/news/law

Galeries de la Capitale

Coupable d’avoir brandi un faux fusil

Nicolas Saillant | Agence QMI

Celui qui avait créé tout un branle-bas de combat aux Galeries de la Capitale en juin 2016 après avoir exhibé une fausse arme, nécessitant le déploiement du Groupe d’intervention tactique (GTI), a plaidé coupable, jeudi, au palais de justice de Québec.

Suivi par un automobiliste sur l’autoroute Robert-Bourassa à la suite d’une dispute, Jayson Villemure avait exhibé un fusil à plomb qui avait toutes les caractéristiques d’une arme de poing de type Beretta.

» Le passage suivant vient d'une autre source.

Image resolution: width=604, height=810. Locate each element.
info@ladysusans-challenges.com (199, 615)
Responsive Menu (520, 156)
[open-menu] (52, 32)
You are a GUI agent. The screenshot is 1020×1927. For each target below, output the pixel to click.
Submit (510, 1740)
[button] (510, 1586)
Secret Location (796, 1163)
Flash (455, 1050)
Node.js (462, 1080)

Les policiers avaient alors été appelés par l’autre automobiliste impliqué, vers 13 h 30, et une longue chasse à l’homme avait été lancée par les policiers du Service de police de la Ville de Québec (SPVQ).

Compte tenu de la menace potentielle, le GTI avait aussi été appelé en renfort lorsque l’accusé avait finalement été repéré dans le stationnement des Galeries de la Capitale trois heures plus tard.

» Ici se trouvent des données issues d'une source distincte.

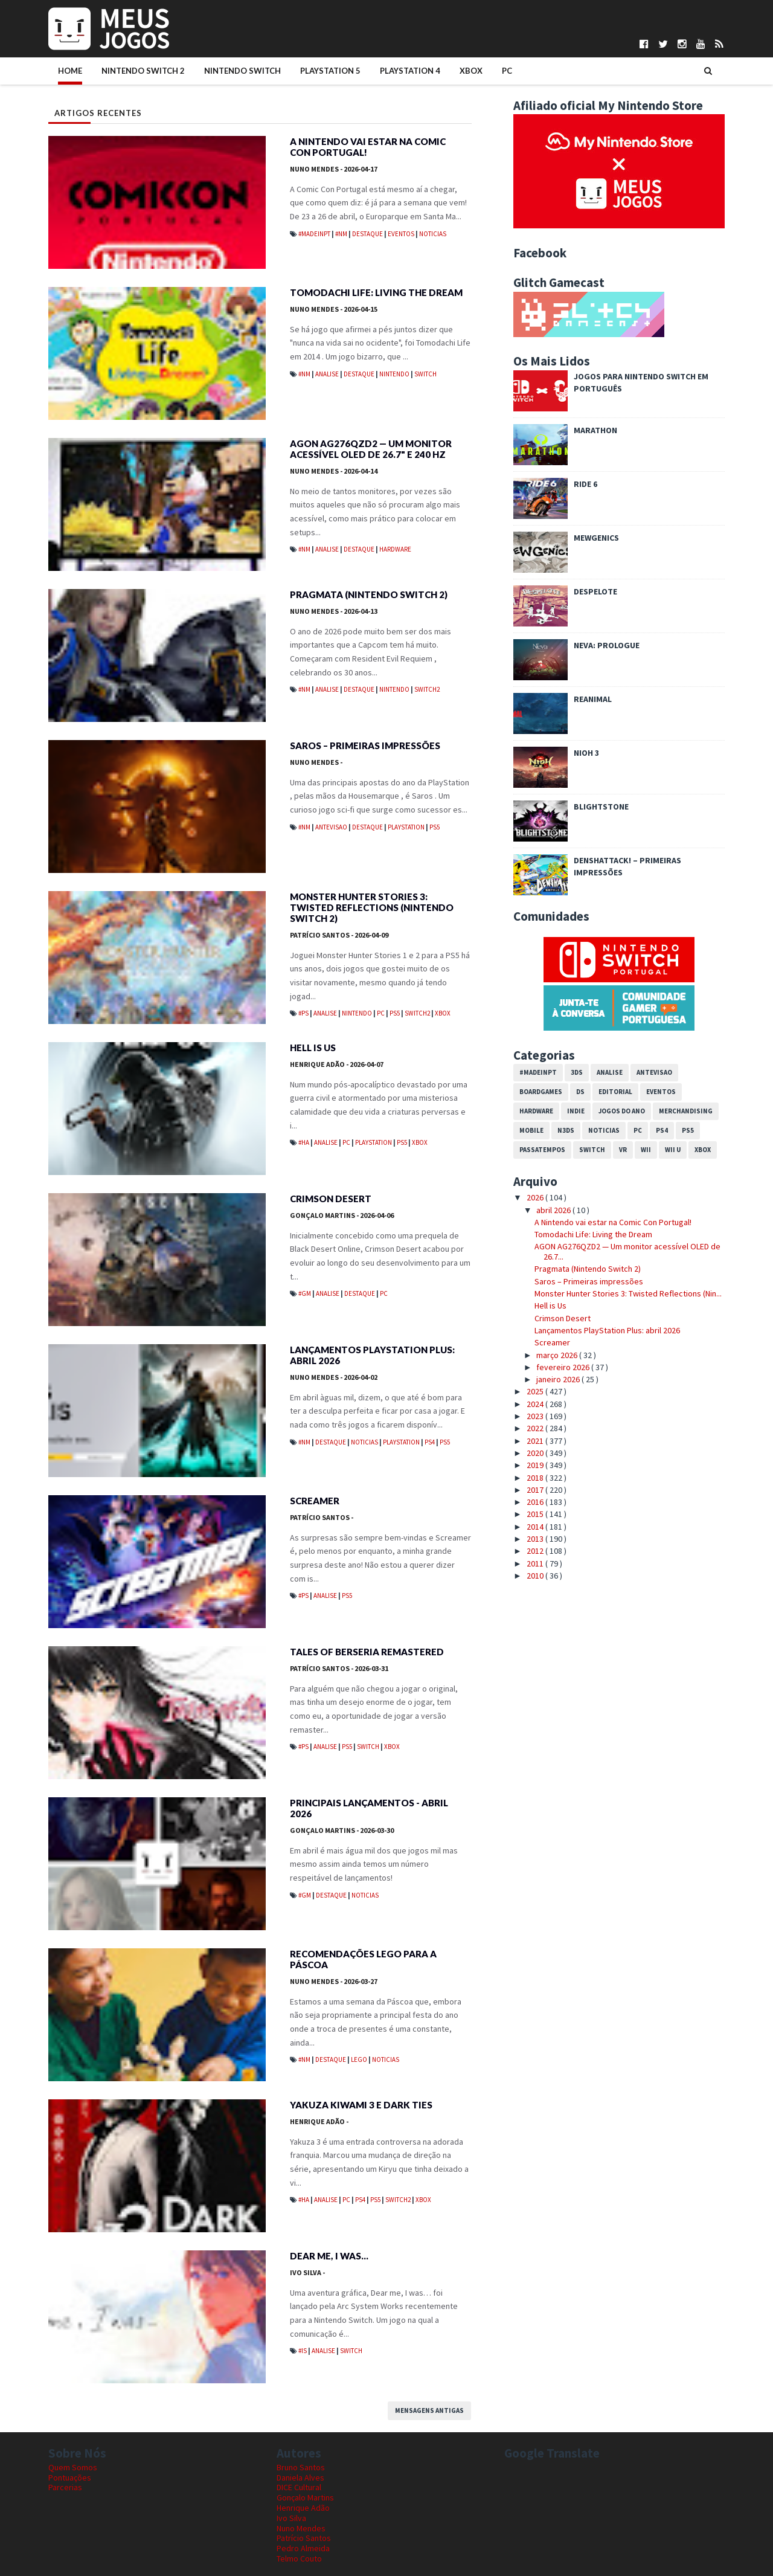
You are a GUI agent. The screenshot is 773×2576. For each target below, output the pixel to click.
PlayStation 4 (410, 71)
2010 (536, 1575)
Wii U (673, 1149)
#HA (304, 1142)
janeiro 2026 (559, 1379)
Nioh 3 (586, 752)
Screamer (314, 1500)
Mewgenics (596, 537)
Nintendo (395, 374)
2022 (536, 1428)
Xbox (471, 71)
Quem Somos (72, 2467)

Après son arrestation, la preuve avait démontré que Jayson Villemure, originaire de Plessisville, dans le Centre-du-Québec, avait bénéficié d’une absolution inconditionnelle la veille, cette fois au palais de justice de Victoriaville, pour une menace de mort envers un ambulancier.

Compte tenu des nouvelles accusations, Villemure avait été envoyé en évaluation pour subir un examen sur sa responsabilité criminelle.

Un an de prison minimum

Alors qu’il était en liberté conditionnelle depuis, Villemure a plaidé coupable aux accusations de harcèlement et d’utilisation d’une fausse arme à feu.

Une telle accusation est cependant aussi grave qui s’il avait utilisé une vraie arme à feu et est passible d’une peine minimale d’un an de prison.

L’avocat de l’accusé, Me Benoit Labrecque, entend toutefois contester la constitutionnalité de cette peine minimale. Un débat en ce sens aura donc lieu à l’automne.